Starting at the line that has "Task: Open source" and stopping after the line that has "Given: Check the first order row checkbox", reproduce the listing below exactly; omit everything else.

-- Input follows --

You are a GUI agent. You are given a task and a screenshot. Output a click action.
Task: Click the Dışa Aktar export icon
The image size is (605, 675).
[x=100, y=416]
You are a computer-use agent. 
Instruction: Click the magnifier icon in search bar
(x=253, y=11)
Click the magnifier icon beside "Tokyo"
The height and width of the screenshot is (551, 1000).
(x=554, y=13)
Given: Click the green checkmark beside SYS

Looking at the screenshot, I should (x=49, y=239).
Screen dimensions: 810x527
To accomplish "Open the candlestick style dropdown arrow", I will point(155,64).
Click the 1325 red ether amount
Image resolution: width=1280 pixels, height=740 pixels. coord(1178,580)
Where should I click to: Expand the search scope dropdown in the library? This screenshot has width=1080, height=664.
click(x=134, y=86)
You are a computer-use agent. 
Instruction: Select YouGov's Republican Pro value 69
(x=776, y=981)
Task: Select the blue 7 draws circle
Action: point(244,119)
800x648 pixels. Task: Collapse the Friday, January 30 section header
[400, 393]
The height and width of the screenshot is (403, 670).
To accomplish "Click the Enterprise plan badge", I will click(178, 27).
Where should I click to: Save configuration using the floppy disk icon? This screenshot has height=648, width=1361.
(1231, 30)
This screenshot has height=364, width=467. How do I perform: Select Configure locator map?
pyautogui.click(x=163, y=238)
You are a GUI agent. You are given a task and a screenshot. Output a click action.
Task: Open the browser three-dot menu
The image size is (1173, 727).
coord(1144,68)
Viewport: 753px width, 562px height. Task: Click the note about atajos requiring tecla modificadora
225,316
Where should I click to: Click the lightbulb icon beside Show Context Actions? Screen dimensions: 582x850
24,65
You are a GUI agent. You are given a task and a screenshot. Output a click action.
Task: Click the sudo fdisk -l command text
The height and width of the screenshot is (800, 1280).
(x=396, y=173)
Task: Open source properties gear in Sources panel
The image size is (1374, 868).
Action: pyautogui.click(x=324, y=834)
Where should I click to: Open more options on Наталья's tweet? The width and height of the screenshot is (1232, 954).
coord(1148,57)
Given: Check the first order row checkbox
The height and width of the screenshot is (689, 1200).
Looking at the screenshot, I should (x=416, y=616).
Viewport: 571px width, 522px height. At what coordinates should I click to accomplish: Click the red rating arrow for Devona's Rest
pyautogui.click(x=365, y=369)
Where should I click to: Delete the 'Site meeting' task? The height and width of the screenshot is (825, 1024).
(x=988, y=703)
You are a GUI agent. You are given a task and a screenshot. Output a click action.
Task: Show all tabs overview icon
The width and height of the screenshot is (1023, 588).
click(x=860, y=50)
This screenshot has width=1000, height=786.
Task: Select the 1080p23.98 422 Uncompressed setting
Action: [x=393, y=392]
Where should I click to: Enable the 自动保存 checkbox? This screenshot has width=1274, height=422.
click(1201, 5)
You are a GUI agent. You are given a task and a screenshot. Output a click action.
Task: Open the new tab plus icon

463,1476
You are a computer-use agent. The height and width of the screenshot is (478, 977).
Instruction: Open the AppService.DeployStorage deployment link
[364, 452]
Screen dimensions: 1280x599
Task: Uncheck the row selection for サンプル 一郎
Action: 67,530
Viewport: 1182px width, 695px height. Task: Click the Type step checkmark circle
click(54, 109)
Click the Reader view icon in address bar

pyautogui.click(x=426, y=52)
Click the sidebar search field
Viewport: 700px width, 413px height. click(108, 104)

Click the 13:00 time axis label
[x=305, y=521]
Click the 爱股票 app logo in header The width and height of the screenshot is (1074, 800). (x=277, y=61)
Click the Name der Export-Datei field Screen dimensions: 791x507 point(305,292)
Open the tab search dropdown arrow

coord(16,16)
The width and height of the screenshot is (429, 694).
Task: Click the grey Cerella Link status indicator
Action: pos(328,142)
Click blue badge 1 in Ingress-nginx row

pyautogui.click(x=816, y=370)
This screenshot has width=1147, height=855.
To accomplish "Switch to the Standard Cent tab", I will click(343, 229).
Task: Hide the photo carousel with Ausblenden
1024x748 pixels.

-- Input concluded --

Expected answer –
Task: Open source properties gear in Sources panel
The image size is (1374, 868).
Action: pyautogui.click(x=324, y=834)
Where should I click to: Open more options on Наталья's tweet? The width and height of the screenshot is (1232, 954).
coord(1148,57)
Given: Check the first order row checkbox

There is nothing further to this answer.